• **DOCUMENT SEGMENT**:
=-=-=-=-=

Machine Learning’s usages and performances are expanding in a really great acceleration. Something which we couldn’t possibly imagine one year ago might have been possible to be done today by utilizing some kind of learning algorithm. I am always amazed by the new technologies this field has been producing, including this product, Google Assistant, which emerges from a branch of Machine Learning, which is NLP (Natural Language Processing). The core idea of NLP is to translate what we are saying from our natural language (which sometimes is ambiguous) into the language that can be understood by the machine. The machine must have some kind of memory that stores the context of the conversation, otherwise it cannot conduct a conversation naturally with us.

An example of a conversation with Google Assistant. The source is from Google itself though, and as a wise old man once said, never trust the ads until we see the product by ourselves.

There is one additional step before doing the translation task. It must convert our voice into text. The voice, as we all know, is actually a wave that has some properties such as amplitude and frequency. Just like a standard voice recording device, the speaker can just convert our voice from analog wave into the digital one. This digital wave is then converted into token of words (which hopefully will be the same with what we say to the speaker), by using again a learning algorithm. This branch of Machine Learning is called Speech Processing. It has different purpose with the NLP we discussed before. A Speech Processing model might not need a memory to have context, but it must learn how a series of wave is translated into a word, or maybe a fraction of wave is translated into a phoneme.

=-=-=-=-=

• **SUPPLIED INFORMATION**:
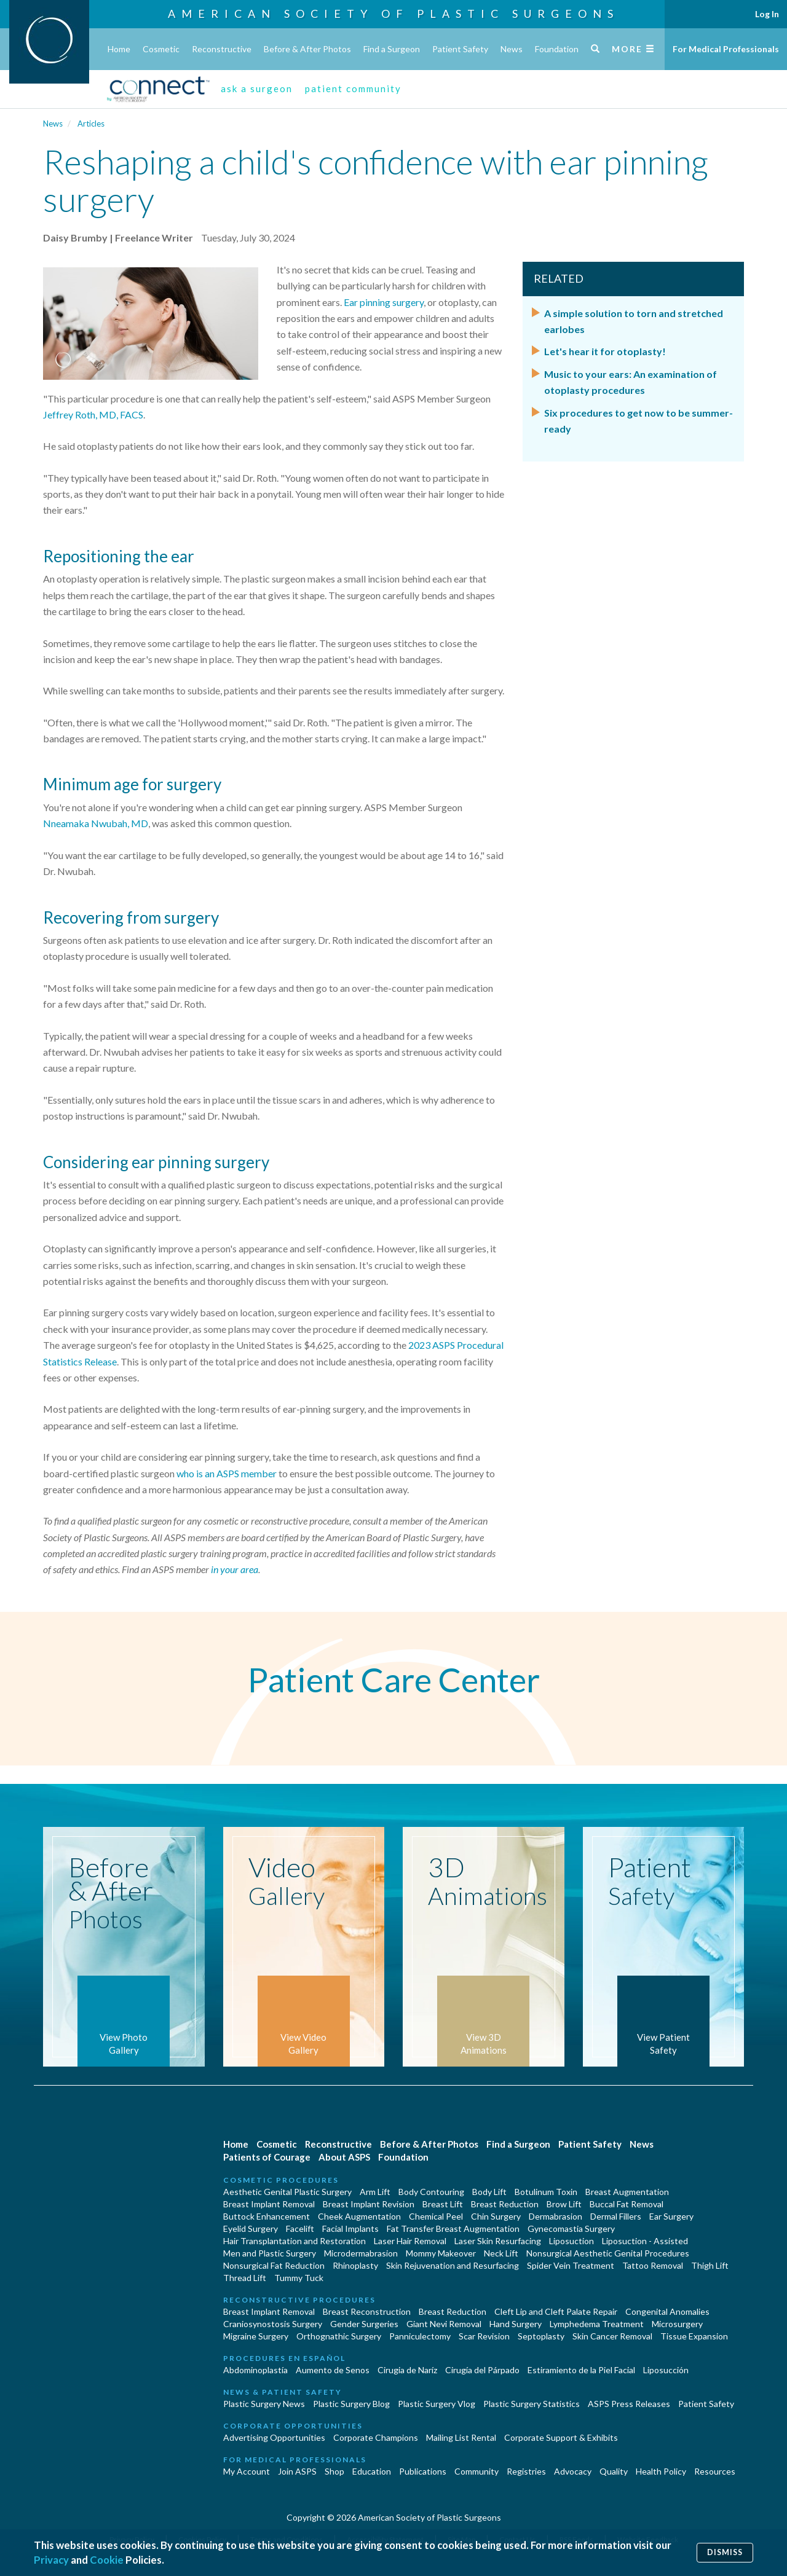  Describe the element at coordinates (119, 49) in the screenshot. I see `Home` at that location.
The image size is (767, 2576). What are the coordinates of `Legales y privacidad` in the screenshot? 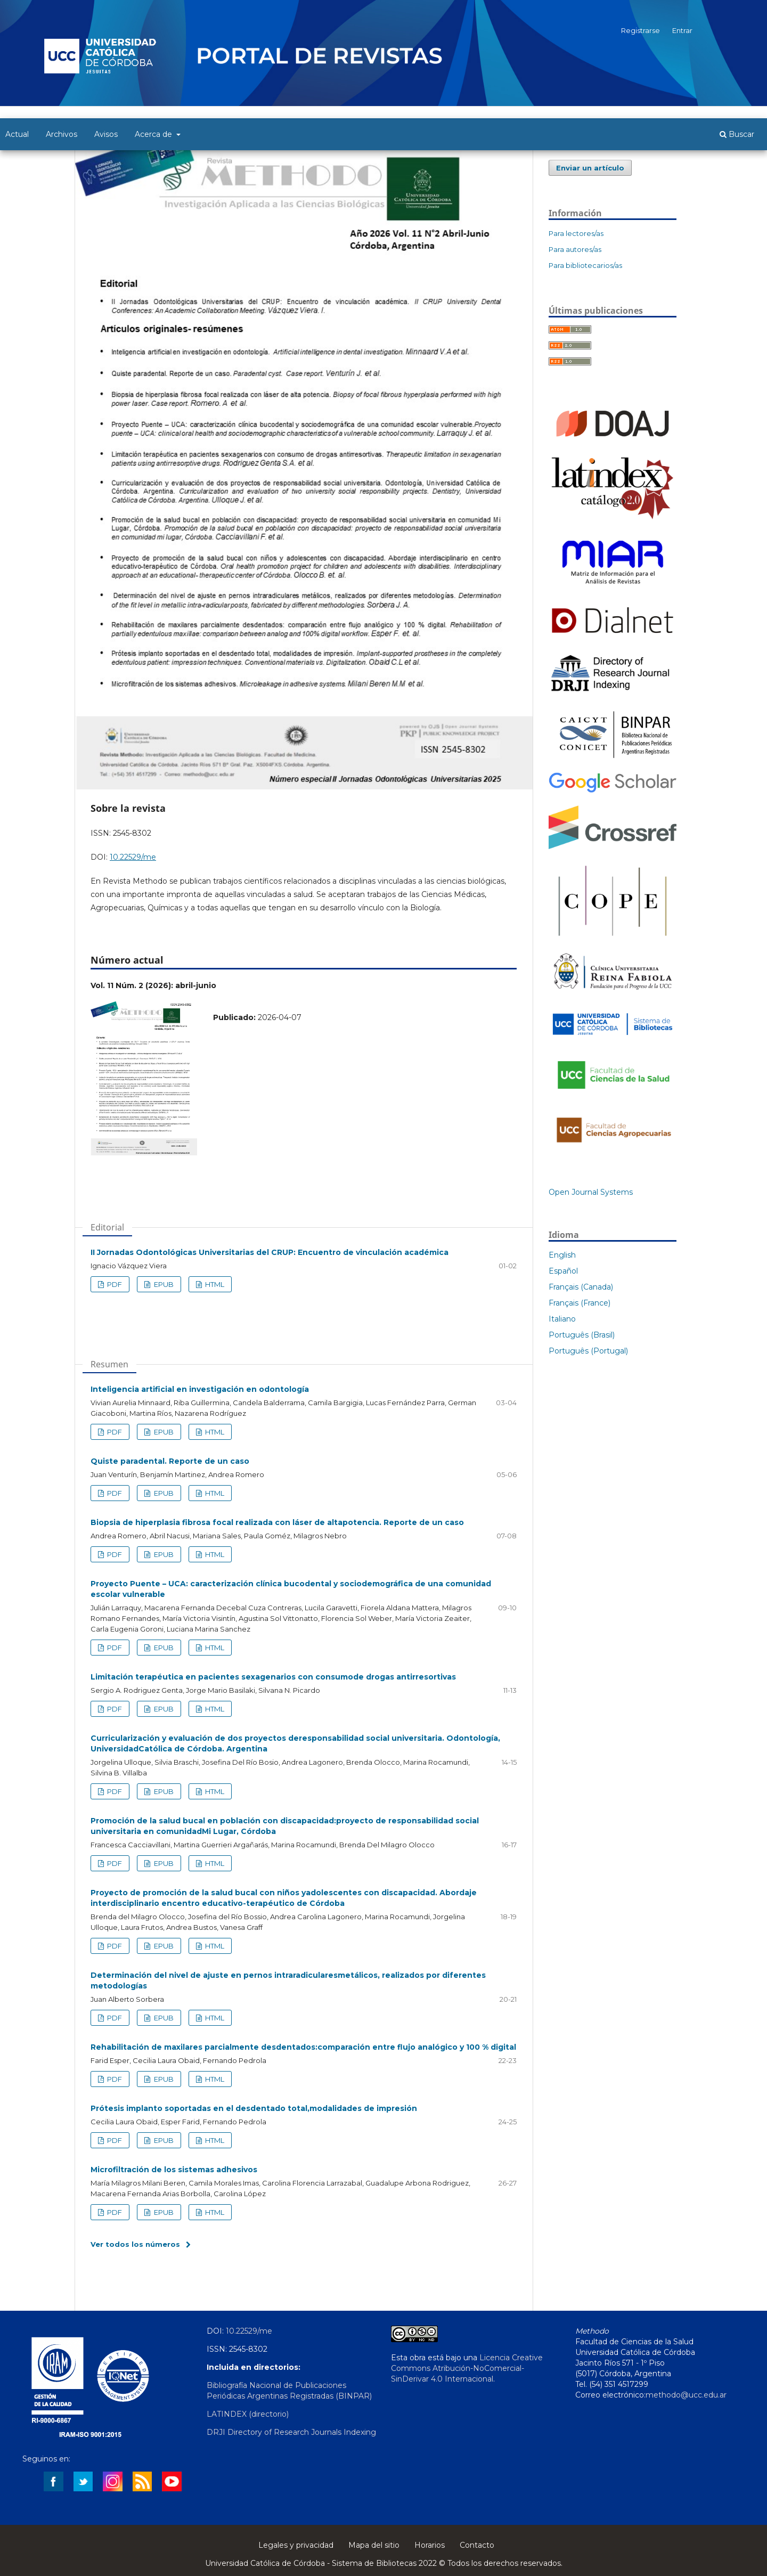 It's located at (295, 2545).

=-=-=-=-=

• **YOUR GOAL**:
Using the text on Google Assistant, answer these questions:
1. What does the abbreviation NLP stand for?
2. Which two properties of a voice wave are named?
3. What is the branch of Machine Learning that turns a digital wave into tokens of words called?
None of the data is needed for this work.

• **TASK SOLUTION**:
1. Natural Language Processing
2. Amplitude and frequency
3. Speech Processing